Mrs. Bagnet ceasing, Mr. Bagnet removes his hand from his head as if the shower-bath were over and looks disconsolately at Mr. George, who has turned quite white and looks distressfully at the grey cloak and straw bonnet.
"Mat," says the trooper in a subdued voice, addressing him but still looking at his wife, "I am sorry you take it so much to heart, because I do hope it's not so bad as that comes to. I certainly have, this morning, received this letter"--which he reads aloud--"but I hope it may be set right yet. As to a rolling stone, why, what you say is true. I AM a rolling stone, and I never rolled in anybody's way, I fully believe, that I rolled the least good to. But it's impossible for an old vagabond comrade to like your wife and family better than I like 'em, Mat, and I trust you'll look upon me as forgivingly as you can. Don't think I've kept anything from you. I haven't had the letter more than a quarter of an hour."
"Old girl," murmurs Mr. Bagnet after a short silence, "will you tell him my opinion?"
"Oh! Why didn't he marry," Mrs. Bagnet answers, half laughing and half crying, "Joe Pouch's widder in North America? Then he wouldn't have got himself into these troubles."
"The old girl," says Mr. Bagnet, "puts it correct--why didn't you?"
"Well, she has a better husband by this time, I hope," returns the trooper. "Anyhow, here I stand, this present day, NOT married to Joe Pouch's widder. What shall I do? You see all I have got about me. It's not mine; it's yours. Give the word, and I'll sell off every morsel. If I could have hoped it would have brought in nearly the sum wanted, I'd have sold all long ago. Don't believe that I'll leave you or yours in the lurch, Mat. I'd sell myself first. I only wish," says the trooper, giving himself a disparaging blow in the chest, "that I knew of any one who'd buy such a second-hand piece of old stores."
"Old girl," murmurs Mr. Bagnet, "give him another bit of my mind."
"George," says the old girl, "you are not so much to be blamed, on full consideration, except for ever taking this business without the means."
"And that was like me!" observes the penitent trooper, shaking his head. "Like me, I know."
"Silence! The old girl," says Mr. Bagnet, "is correct--in her way of giving my opinions--hear me out!"
"That was when you never ought to have asked for the security, George, and when you never ought to have got it, all things considered. But what's done can't be undone. You are always an honourable and straightforward fellow, as far as lays in your power, though a little flighty. On the other hand, you can't admit but what it's natural in us to be anxious with such a thing hanging over our heads. So forget and forgive all round, George. Come! Forget and forgive all round!"

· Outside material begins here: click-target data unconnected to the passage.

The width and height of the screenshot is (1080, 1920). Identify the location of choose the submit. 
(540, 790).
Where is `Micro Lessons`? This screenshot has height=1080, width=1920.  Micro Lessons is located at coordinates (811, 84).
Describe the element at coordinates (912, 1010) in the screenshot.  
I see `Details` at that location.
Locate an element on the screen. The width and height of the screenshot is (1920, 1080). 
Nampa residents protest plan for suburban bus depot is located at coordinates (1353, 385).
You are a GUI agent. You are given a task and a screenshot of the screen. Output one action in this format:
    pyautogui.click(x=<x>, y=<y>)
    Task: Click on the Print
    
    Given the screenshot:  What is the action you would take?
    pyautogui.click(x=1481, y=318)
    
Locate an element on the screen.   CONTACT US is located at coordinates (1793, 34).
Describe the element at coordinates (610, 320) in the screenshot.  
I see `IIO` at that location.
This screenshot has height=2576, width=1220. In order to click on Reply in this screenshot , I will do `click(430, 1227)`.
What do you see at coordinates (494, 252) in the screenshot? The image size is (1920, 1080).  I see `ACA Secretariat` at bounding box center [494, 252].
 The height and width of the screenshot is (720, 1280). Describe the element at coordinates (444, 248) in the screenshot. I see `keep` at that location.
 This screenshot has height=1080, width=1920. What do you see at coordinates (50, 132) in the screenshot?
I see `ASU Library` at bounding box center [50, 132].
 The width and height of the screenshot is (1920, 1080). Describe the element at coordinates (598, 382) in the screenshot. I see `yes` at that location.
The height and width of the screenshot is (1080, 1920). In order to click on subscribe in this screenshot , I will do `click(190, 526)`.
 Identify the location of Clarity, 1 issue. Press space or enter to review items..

Mrs. Bagnet, giving him one of her honest hands and giving her husband the other, Mr. George gives each of them one of his and holds them while he speaks.
"I do assure you both, there's nothing I wouldn't do to discharge this obligation. But whatever I have been able to scrape together has gone every two months in keeping it up. We have lived plainly enough here, Phil and I. But the gallery don't quite do what was expected of it, and it's not--in short, it's not the mint. It was wrong in me to take it? Well, so it was. But I was in a manner drawn into that step, and I thought it might steady me, and set me up, and you'll try to overlook my having such expectations, and upon my soul, I am very much obliged to you, and very much ashamed of myself." With these concluding words, Mr. George gives a shake to each of the hands he holds, and relinquishing them, backs a pace or two in a broad-chested, upright attitude, as if he had made a final confession and were immediately going to be shot with all military honours.